You can check out the full dataset in this file, found at the Szikov Fileplace. It’s got neighborhood data from each of ten major cities and is a great case study on the usefulness of AirBnB as an alternate form of cash-flow generation from rental properties.
This study looks at four pieces of data for various neighborhoods in ten U.S. cities:
- Median Rents
- Median Single Family Home Prices
- Median AirBnB nightly rates
- Occupancy Rates for AirBnB Properties
Those may not be the most useful data points for some investors, and this study should be treated as just a start in your own market research. I’m using the aggregate data simply to challenge the assumption that cash-flow properties don’t exist in expensive cities.
I went ahead and adjusted nightly AirBnB rates by average occupancy rates to compare annual price to rent ratios of fully traditional rentals to potential AirBnB income. It turns out that in certain cities, the cash-flow potential of properties appears to increase dramatically with AirBnB.
Check out the chart below to see the comparison:
All of the sudden, San Francisco and Los Angeles seem a little less forbidding. In fact, from a revenue perspective, AirBnB makes properties in these cities more attractive by a factor of 3-4! While property in these cities still may not cash-flow at the same rate as properties in Milwaukee, WI or Memphis, TN, this data may at least give resolved investors a glimmer of hope that the extra work that comes with AirBnB tenants may actually mean that properties in their city can cash-flow at reasonable rates.
A Case Study
This data gets even more useful when you delve into specific neighborhoods. A great example of this is Westchester, Los Angeles, where median rents are about $2,118 vs. AirBnB nightly rates of $319 per night. Assuming that this beach neighborhood is only rented out for 110 days per year (30% occupancy), then landlords can expect to bring in $35,090 per year through AirBnB vs. $25,416 per year from traditional rental income.
While AirBnB tenants are likely to require far more work and are likely to increase the operating costs of your rental property over time, that extra $10,000 in cash-flow might be great recompense for the added effort. That’s a decision that will have to be left to you as an individual to weigh. Just remember that in order to run your business using AirBnB, you may have to clean, make repairs, and contact guests more frequently than you would with a traditional tenant — or you’ll have to pay a property management company to do those things for you.

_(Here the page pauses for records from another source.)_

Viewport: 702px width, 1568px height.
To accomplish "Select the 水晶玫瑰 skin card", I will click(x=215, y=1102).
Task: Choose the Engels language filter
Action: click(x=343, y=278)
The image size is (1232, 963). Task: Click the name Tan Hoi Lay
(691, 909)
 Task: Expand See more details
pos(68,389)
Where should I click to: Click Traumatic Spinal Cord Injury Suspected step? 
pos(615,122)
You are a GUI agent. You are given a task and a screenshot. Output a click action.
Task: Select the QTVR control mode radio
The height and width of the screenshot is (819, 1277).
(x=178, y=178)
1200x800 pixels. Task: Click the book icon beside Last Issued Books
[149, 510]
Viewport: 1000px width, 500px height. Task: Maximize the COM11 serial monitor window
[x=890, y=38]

Personally, I think that this data could be most useful to house hackers living in expensive cities and looking to get started in real estate investing. House hackers benefit from appreciation more than the average investor (assuming that they are heavily leveraged using FHA financing) and may therefore be willing to take on the burden of managing ever-changing AirBnB guests in exchange for the opportunity to experience appreciation in a popular neighborhood they know well and would enjoy living in. Further, because they live in the property, managing tenants might be less of a burden for a motivated house hacker than for remote landlords looking for more passive returns.
The other folks that might benefit most from this data are vacation rental owners. That said, these folks are likely already aware of the benefits of AirBnB or have other means of finding guests.
Finally, I wanted to thank our friends at Mashvisor once more for providing the data used in this study.
- What do you think?
- Would you be willing to take on the added management costs of using AirBnB regularly in exchange for increased cash-flow potential?
- Do you think that this data changes your opinion of certain markets?